Securing Access from a Public IP
Table of Contents
In this blog post I’ll share some tips on how you can securely use your cloud resources from a public IP, such as your home connection. I’ll be using Azure but the principles will apply to other vendor clouds.
The specific use case we’ll consider is MSDN subscription access, hence the desire to avoid the cost of running a dedicated Azure Firewall, whilst not leaving ourselves vulnerable.
The assumptions are we will be signed in to our console session and running the code locally with the credentials, and from the location from which we wish to access the resources/portal.
TLDR: We will lock down to our (dynamically resolved) current user credential and current IP address.
Terraform Datasources
We’ll start with a quick review of Terraform datasources, which are objects you wish to reference in your code, that are pre-existing and created elsewhere. An important feature of a datasource is that it is dynamic in nature, as such the object referenced will be queried and the latest values retrieved and stored in state each time the code is planned/applied.

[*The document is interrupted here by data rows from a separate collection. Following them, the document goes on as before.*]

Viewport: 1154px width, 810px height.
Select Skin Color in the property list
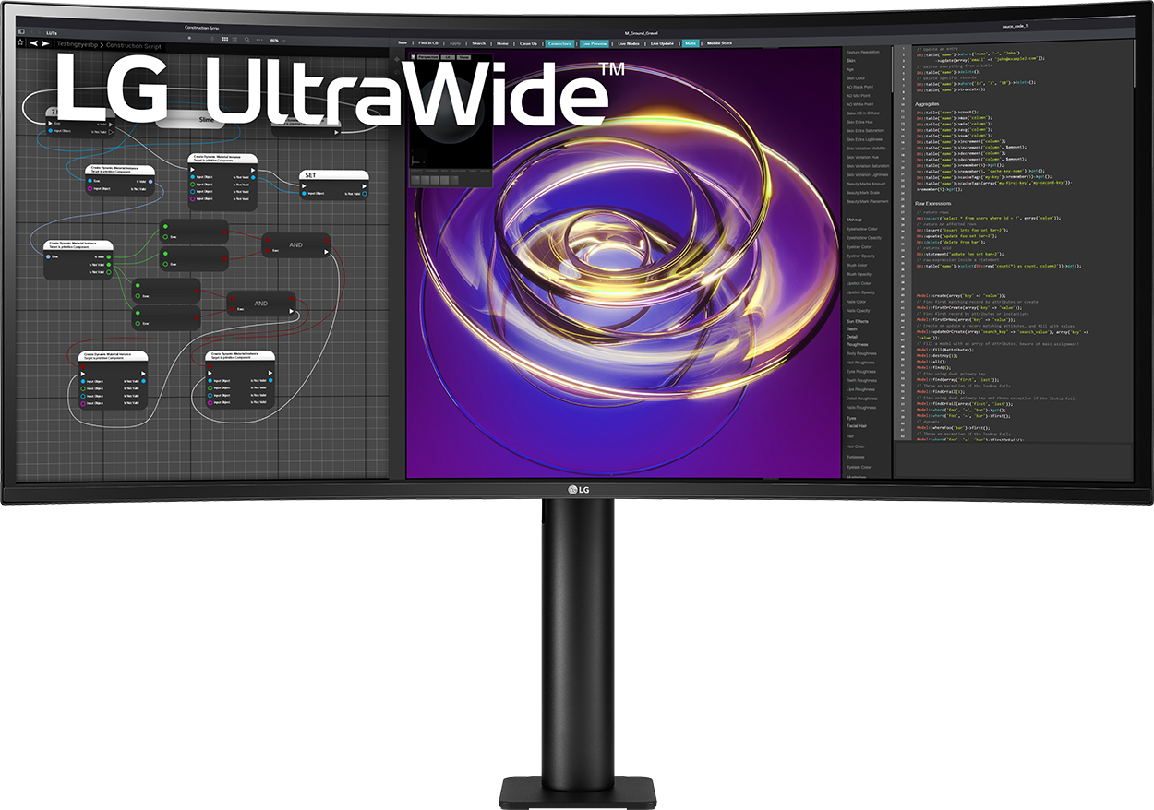tap(856, 78)
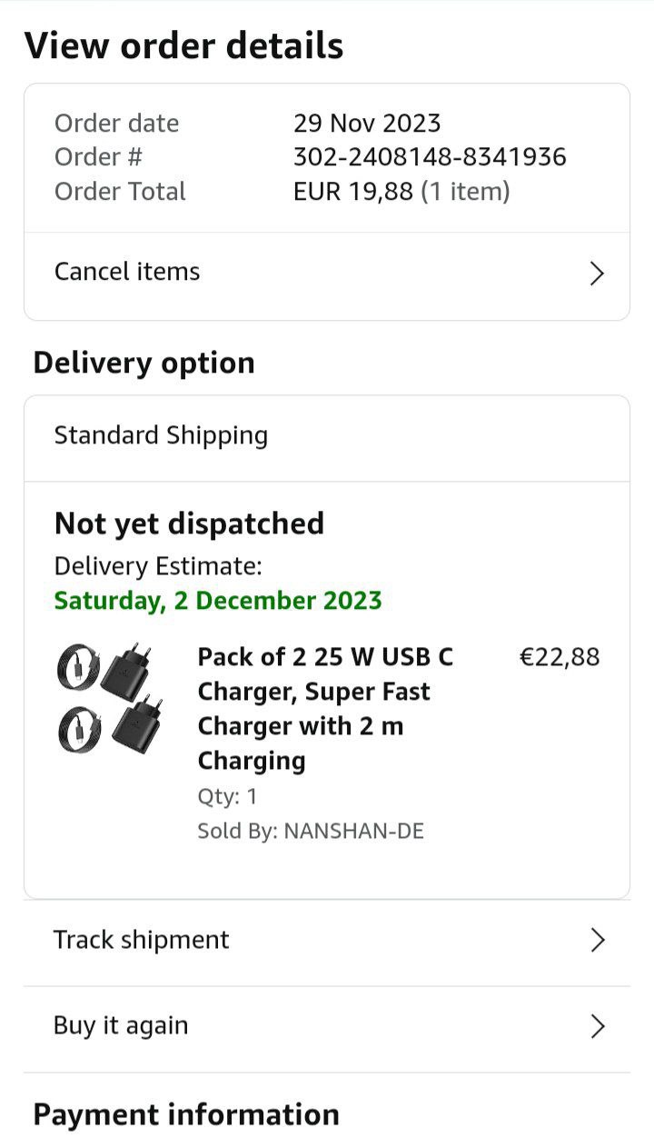Tap the chevron beside Buy it again
This screenshot has width=654, height=1138.
597,1026
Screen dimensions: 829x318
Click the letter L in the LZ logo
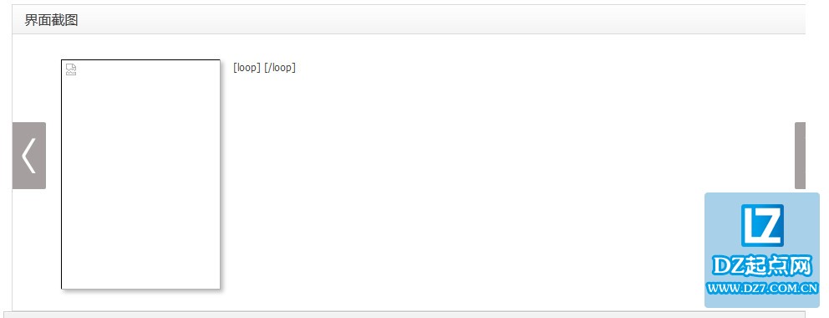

The arguments Terraform stores for each datasource varies dependant on the resource type, so check the Terraform website for this, but essentially you specify a couple of argument values, such an object name and location (i.e. enough to identify the object in question) and the datasource retrieves a more comprehensive set of values and stores them in state to allow you to reference these as arguments in your code (such as a current value or ID).
Enumerating Datasources
The Terraform console can also be used enumerate a datasource, useful to see what arguments are held in state and the exact format in which they are stored, this will help you use them in your code. We’ll look at specific examples of this in the following sub-sections.
Current Config
The first useful example of this is azurerm_client_config
data "azurerm_client_config" "current_config" {}
...
As this resolves the current Tenant-ID and Object-ID, these can be used on the built-in firewalls of PaaS services to set access for our current user. Here’s an Azure KeyVault example:
resource "azurerm_key_vault_access_policy" "dave_msdn_kv_access_policy_myuser" {
key_vault_id = azurerm_key_vault.dave_msdn.id
tenant_id = data.azurerm_client_config.current_config.tenant_id
object_id = data.azurerm_client_config.current_config.object_id
key_permissions = ["Get"]
secret_permissions = ["Get", "Set"]
}
...
Current IP Address
The really useful, (at least for MSDN) bit is the local IP address. Here we resolve this via a web-service, we chose this one specifically for its clean output, it literally returns our local public IP with no other formatting or characters.
data "http" "mycurrentexternalipaddress" {
url = "http://whatismyip.akamai.com"
}
...
We can check this in the Terraform console, by just entering the name of the datasource, as it is stored in state. We can retrieve this by listing the contents of state with the command ‘terraform state list’:
❯ terraform console
> data.http.mycurrentexternalipaddress
{
"body" = "88.33.97.86"
"ca_cert_pem" = tostring(null)
"id" = "http://whatismyip.akamai.com"
"insecure" = tobool(null)
"method" = tostring(null)
"request_body" = tostring(null)
"request_headers" = tomap(null) /* of string */
"response_body" = "88.33.97.86"
"response_headers" = tomap({
"Cache-Control" = "max-age=0, no-cache, no-store"
"Content-Length" = "12"
"Content-Type" = "text/html"
"Date" = "Mon, 2 Jan 2023 16:02:58 GMT"
"Expires" = "Mon, 2 Jan 2023 16:02:58 GMT"
"Pragma" = "no-cache"
})
"status_code" = 200
"url" = "http://whatismyip.akamai.com"
}
>
You can see a bunch of information is stored in state, but we’re only interested in the response_body. We can reference this in our code to lock down a PaaS service as shown below, we’ll stick with the KeyVault example:
resource "azurerm_key_vault" "dave_msdn" {
...
network_acls {
default_action = "Deny"
bypass = "AzureServices" # https://learn.microsoft.com/en-us/azure/key-vault/general/overview-vnet-service-endpoints#trusted-services
virtual_network_subnet_ids = []
ip_rules = [join("", [data.http.mycurrentexternalipaddress.response_body, "/32"])]
}
}
Here you can see we use the Join function to add a /32 to the string as required by this resource so we specify just our single IP, this varies per resource so check the help pages, for examples storage accounts use subtly/annoyingly different syntax!
Other Use Cases
Another obvious use case would be for an NSG rule on a VM where you enable RDP access via a public IP.
Limitations
If you have a regular home-user ISP setup, your local IP address will change from time-to-time. So, you will need to re-run your code to regain access. But given the one-to-one security you can achieve at zero cost I think the pros outweight the cons, what do you think?